1865 – 1880 : Dostoïevski va connaître une intense période de création
artistique à partir de 1865. Les grands romans ne vont cesser de se succéder
alors même qu’il poursuit son activité de journaliste, qu’il voyage à l’étranger
pendant près de quatre ans (de 1867 à 1871), qu’il s’adonne à la passion
dévorante du jeu, qu’il se marie et a des enfants. Le tout dans une précarité
permanente : Dostoïevski s’endette, perd au jeu tout en prenant à sa charge, à la
mort de son frère en 1864, sa belle-sœur et ses quatre enfants, tout en subvenant
aux besoins de son beau-fils Paul… Jamais les ennuis du quotidien n’ont
empêché Dostoïevski de s’adonner à son activité créatrice. Dostoïevski rédige
Crime et Châtiment en 1865 qui paraît au début de l’année 1866. C’est tout de
suite un succès considérable.
1866 : Dostoïevski doit remettre pour le 1 er novembre un roman à l’éditeur
Stellovski, avec lequel il a signé un contrat qui le livre pieds et poings liés à
celui-ci. Il va donc dicter un roman intitulé Le Joueur en vingt-six jours à une
jeune secrétaire, Anna Gregorievna Snitkine, envoyée par un ami. Il tombe
amoureux d’elle et, peu de temps après, elle accepte de devenir sa femme. Ils se
marient en 1867 avant de partir pour l’étranger.

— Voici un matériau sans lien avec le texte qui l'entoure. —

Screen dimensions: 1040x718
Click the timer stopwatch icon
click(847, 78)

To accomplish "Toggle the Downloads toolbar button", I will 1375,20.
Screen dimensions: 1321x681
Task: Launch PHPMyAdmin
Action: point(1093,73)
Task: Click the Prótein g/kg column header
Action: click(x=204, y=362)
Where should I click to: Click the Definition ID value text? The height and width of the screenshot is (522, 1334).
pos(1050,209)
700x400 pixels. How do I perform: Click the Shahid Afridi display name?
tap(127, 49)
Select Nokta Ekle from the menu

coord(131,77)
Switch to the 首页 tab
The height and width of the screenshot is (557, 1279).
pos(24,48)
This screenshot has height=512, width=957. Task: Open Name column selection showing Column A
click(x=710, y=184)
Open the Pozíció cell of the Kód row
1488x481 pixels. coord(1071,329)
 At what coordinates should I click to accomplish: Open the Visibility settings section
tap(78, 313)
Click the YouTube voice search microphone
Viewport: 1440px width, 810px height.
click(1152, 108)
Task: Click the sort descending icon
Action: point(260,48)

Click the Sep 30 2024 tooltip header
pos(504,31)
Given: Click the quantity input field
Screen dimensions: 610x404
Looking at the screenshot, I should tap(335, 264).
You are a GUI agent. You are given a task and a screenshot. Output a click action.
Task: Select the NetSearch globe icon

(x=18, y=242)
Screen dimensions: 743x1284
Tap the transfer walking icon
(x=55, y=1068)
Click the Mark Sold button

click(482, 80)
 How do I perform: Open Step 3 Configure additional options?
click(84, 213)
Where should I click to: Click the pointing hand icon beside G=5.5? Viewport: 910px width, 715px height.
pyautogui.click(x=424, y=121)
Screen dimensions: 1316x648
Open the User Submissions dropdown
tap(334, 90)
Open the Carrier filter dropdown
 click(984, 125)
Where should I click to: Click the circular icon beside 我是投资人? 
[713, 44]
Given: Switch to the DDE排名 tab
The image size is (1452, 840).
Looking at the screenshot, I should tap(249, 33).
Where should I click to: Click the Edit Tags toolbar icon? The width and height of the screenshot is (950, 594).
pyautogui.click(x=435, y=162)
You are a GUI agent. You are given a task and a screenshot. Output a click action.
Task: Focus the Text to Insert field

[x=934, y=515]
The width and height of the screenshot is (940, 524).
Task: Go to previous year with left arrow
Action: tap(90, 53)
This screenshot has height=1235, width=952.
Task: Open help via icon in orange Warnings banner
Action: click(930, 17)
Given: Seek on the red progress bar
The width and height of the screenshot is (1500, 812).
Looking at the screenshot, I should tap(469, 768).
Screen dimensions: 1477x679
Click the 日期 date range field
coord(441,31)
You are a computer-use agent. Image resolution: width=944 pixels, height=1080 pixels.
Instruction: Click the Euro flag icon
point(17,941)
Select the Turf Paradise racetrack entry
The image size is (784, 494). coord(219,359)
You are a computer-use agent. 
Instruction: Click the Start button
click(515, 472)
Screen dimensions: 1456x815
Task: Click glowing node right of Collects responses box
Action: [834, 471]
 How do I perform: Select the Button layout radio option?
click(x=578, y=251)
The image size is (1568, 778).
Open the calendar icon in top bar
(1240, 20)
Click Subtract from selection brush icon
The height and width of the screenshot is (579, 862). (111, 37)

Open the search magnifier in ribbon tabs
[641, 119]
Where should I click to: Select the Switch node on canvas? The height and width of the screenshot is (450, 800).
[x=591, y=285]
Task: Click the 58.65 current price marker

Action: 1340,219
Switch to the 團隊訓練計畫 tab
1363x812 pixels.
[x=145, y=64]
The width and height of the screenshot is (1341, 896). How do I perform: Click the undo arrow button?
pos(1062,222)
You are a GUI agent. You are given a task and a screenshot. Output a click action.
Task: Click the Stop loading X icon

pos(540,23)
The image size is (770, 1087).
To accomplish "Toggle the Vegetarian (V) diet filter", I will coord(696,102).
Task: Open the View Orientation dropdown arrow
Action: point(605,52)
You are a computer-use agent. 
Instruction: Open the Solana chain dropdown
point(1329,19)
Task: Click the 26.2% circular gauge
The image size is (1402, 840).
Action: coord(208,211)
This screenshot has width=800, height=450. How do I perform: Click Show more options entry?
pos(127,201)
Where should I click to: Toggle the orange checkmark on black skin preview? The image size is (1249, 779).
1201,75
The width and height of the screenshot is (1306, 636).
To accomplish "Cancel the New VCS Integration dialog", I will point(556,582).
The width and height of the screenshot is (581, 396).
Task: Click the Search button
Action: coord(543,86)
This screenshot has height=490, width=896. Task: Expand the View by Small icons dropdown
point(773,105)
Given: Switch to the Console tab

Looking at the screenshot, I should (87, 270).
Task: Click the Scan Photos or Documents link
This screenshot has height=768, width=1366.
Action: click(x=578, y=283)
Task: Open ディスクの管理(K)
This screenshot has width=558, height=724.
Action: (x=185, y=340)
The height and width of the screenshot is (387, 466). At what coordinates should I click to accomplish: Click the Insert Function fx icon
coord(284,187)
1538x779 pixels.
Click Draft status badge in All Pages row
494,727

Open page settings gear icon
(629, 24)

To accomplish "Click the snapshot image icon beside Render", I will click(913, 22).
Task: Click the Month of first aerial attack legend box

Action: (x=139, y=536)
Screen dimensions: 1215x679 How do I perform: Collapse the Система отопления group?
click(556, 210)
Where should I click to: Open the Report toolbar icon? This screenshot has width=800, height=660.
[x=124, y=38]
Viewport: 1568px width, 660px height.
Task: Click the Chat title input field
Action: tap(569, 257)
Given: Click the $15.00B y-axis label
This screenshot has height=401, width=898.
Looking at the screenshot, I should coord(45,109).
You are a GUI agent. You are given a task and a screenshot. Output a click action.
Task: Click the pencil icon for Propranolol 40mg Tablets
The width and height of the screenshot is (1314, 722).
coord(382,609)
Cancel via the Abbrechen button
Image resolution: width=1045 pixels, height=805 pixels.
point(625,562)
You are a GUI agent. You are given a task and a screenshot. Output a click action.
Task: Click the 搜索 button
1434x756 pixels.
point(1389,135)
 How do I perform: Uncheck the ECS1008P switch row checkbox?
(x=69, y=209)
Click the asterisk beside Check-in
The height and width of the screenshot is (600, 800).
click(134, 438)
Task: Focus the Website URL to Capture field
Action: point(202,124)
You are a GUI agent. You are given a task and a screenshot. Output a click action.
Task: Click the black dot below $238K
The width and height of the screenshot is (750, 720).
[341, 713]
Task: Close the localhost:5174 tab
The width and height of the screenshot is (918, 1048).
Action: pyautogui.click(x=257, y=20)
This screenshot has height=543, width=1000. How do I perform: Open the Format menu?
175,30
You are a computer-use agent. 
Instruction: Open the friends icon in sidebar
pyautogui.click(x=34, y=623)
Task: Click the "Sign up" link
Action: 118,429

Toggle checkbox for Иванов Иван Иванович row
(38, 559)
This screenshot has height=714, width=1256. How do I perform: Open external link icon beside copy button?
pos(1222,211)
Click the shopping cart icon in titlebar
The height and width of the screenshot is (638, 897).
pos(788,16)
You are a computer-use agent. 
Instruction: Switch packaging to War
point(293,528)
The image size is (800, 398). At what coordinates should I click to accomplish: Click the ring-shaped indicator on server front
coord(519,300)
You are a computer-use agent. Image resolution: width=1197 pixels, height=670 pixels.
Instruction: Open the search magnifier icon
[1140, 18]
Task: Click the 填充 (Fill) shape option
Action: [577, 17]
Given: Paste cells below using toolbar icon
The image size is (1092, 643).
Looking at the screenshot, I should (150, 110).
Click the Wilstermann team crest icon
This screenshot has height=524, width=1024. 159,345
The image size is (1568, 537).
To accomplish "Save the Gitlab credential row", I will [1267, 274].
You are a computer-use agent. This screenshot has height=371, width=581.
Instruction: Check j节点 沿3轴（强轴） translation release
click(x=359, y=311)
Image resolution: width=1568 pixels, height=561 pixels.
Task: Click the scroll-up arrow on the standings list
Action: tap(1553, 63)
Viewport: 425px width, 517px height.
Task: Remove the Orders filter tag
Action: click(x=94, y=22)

1868 : Publication de L’Idiot. Dans ses brouillons, Dostoïevski a indiqué qu’il a
voulu peindre, à travers le personnage du prince Mychkine, un nouveau Christ,
un « homme parfaitement bon ». Mais ce roman se révèle finalement une
tragédie de l’amour, de cet amour impossible offert par le Prince Mychkine à
Nastassia Philipovna et qui aboutit à un thème majeur de l’univers
dostoïevskien : l’échec de la bonté.
1870 : Publication de L’Eternel Mari.
1871 : Après de nouvelles pertes à la roulette, Dostoïevski s’engage à ne plus
jouer. Anna prend les finances en main et parvient à rétablir la situation.
Publication des Démons. Le roman connaît un grand retentissement grâce à
l’évocation des milieux nihilistes et révolutionnaires.
1875 : Publication de L’Adolescent. Cette oeuvre se présente comme un récit
autobiographique écrit par un tout jeune homme. L’écriture du Moi, genre si
cher aux romantiques et si prisé au XIXe siècle, devient sous la plume de
Dostoïevski le récit d’une analyse avortée, d’une recherche confuse du sens et
entraîne le lecteur dans un récit volontairement confus où incohérences et
contradictions ne cessent de se succéder. Ce roman du secret emprunte les
chemins tortueux d’une quête de la vérité sur les origines et l’identité de cet
adolescent.
1880 : Publication des Frères Karamazov. Le dernier roman de Dostoïevski est
celui de l’accomplissement et condense tous les thèmes de son univers
romanesque : la question de l’existence de Dieu, l’impossible justification du
Mal, la mort du père, la désagrégation des individus, la maladie à travers
l’évocation de l’hystérie et du règne des passions et le thème crucial de
l’enfance.
1881 : Dostoïevski meurt le 9 février, victime d’un épanchement de sang dans la
gorge. Anna se consacrera jusqu’à sa mort, en 1918, à la mémoire de son mari.
Bibliographie
La totalité de l’œuvre de Dostoïevski a été retraduite par André Markowicz entre
1991 et 2001 et publiée dans la collection de poche « Babel » des éditions Actes
Sud.
Les Pauvres Gens (1846), Actes Sud, coll. « Babel », n° 493.
Les Carnets de la maison morte (1860 – 1862), coll. « Babel », n° 560 ou
Souvenirs de la maison des morts, traduction d’Henri Mongault,
Gallimard, coll. « Folio classique », n° 925.
Les Carnets du sous-sol (1864), coll. « Babel », n° 40.
Crime et Châtiment (1866), coll. « Babel », 2 vol., n° 231 et n° 322.